Mit der Konzeptentwicklung wurde das Büro „Stadt Beratung Dr. Sven Fries“ beauftragt. Die Stelle des Innenstadtmanagements gehört dazu, um die Bürger einzubinden, sie zu informieren und sie aktiv an der Entwicklung und Umsetzung zu beteiligen. Astrid Fries hält dabei auch den Kontakt zur Politik und Stadtverwaltung und begleitet den Umsetzungsprozess über Jahre hinweg.

Die Namensgleichheit mit dem Inhaber des Planungsbüros ist übrigens zufällig. Astrid Fries ist mit Sven Fries weder verwandt noch verheiratet, sagt sie. Die Koblenzerin, die seit vielen Jahren Dozentin an der Universität Koblenz war, wurde für die Stelle in dem Entwicklungsprojekt abgeworben und ist bei dem Büro angestellt.

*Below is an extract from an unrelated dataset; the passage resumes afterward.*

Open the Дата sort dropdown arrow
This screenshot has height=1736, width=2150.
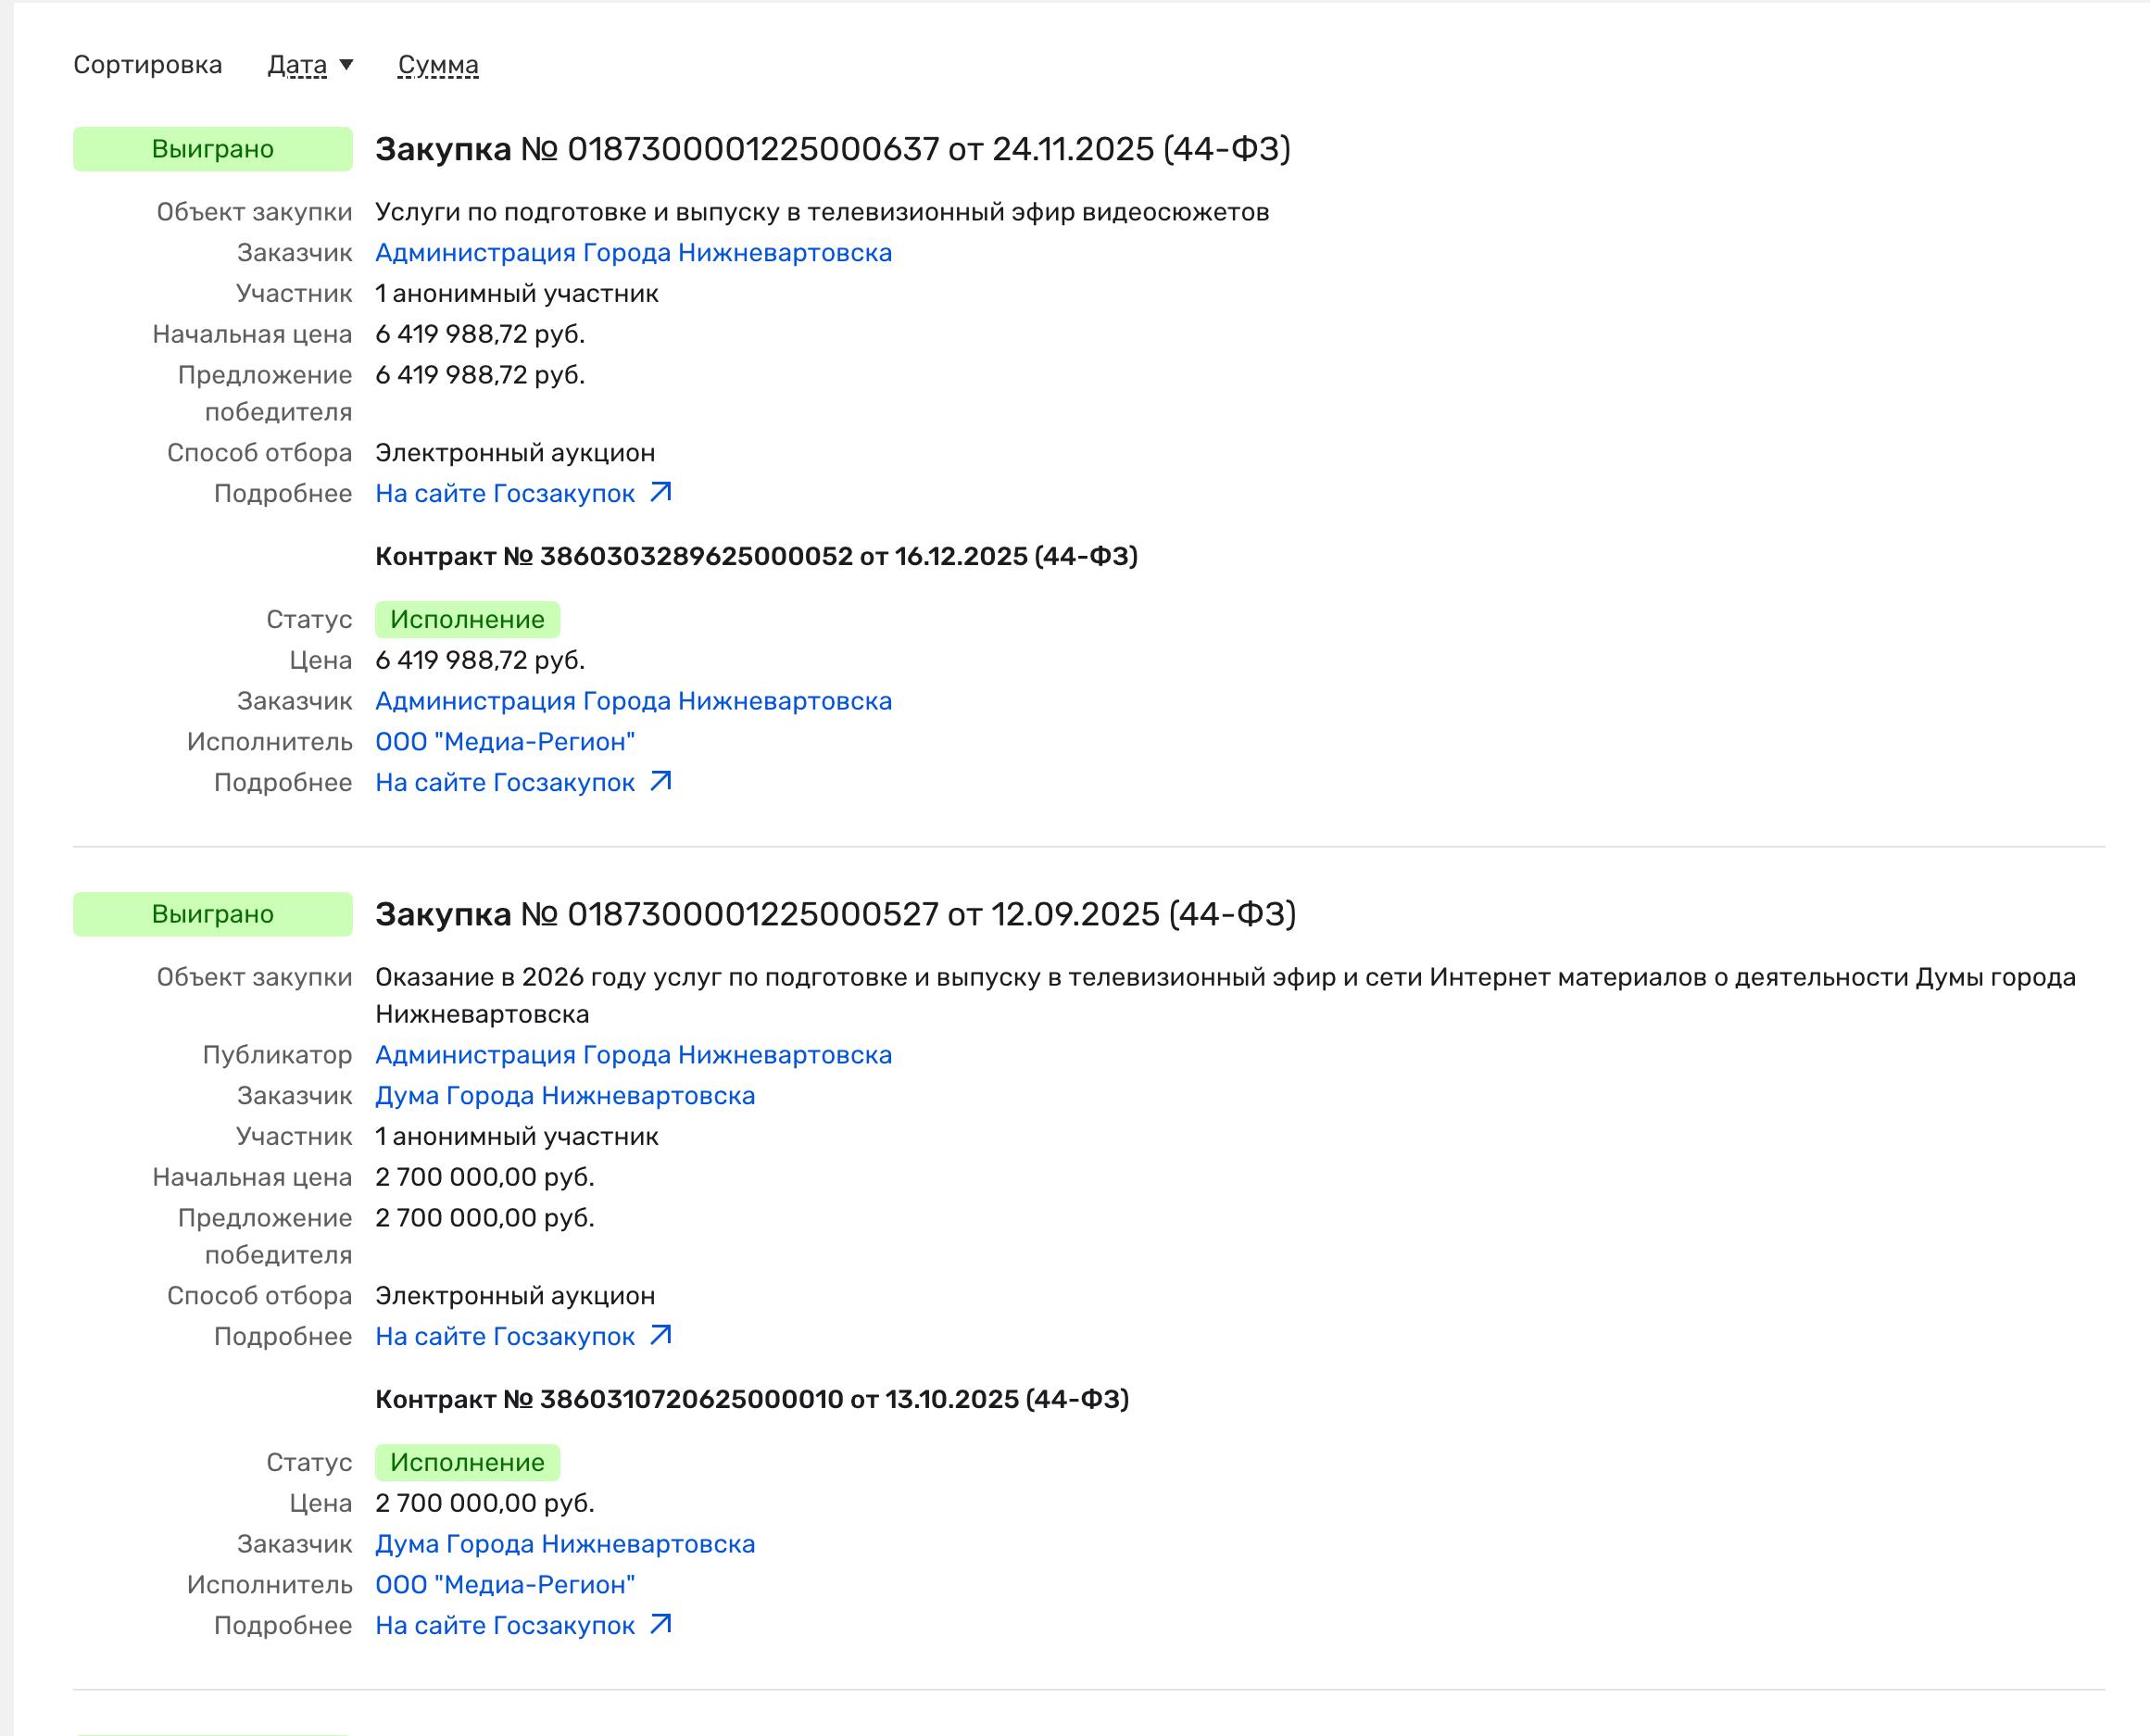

Die Quartiersmanagerin ist im März gestartet. Was macht sie seitdem? „Ich rede viel mit Leuten und lerne die verschiedenen Blickwinkel auf meine Stadt kennen.“ Neulich, beispielsweise, führte der Vorsitzende der Bürgerinitiative „Unsere Altstadt“ die Koblenzerin durch „seine Stadt“, wodurch sie neue Perspektiven vermittelt bekam. „Viele verschiedene Menschen und Gruppierungen tragen dazu bei, mein Bild von der Innenstadt facettenreicher und bunter zu machen.“

Von der Dozentin zur Managerin: Wissen vermitteln und kommunizieren kann sie

Astrid Fries kennt Koblenz nicht nur als Einwohnerin, sondern auch als Forschende und Lehrende am Institut für Soziologie der Uni Koblenz. Ihr Schwerpunkt ist Kunstsoziologie. Zuletzt trat sie öffentlich in Erscheinung, wenn es beispielsweise um feministische Stadtplanung und das Gefühl von Sicherheit in der Stadt ging. Sie hat viel mit ihren Studierenden in der Stadt gearbeitet. „Mir ging es schon immer darum, dass die Studierenden auch ganz praktisch lernen, sich selbst ein Bild zu machen und eigene Ideen zu entwickeln.“

Der Kontakt mit Menschen und die Gabe, Wissen vermitteln und gemeinsam Ideen weiterentwickeln zu können, kommen Astrid Fries als Quartiersmanagerin zugute. In den Bürgerworkshops und ihren Bürosprechstunden im Altenhof 7 tritt sie täglich mit den Einheimischen in Kontakt, erklärt ihnen, wie das Stadtentwicklungskonzept abläuft, und erfährt, was den Koblenzern wichtig ist.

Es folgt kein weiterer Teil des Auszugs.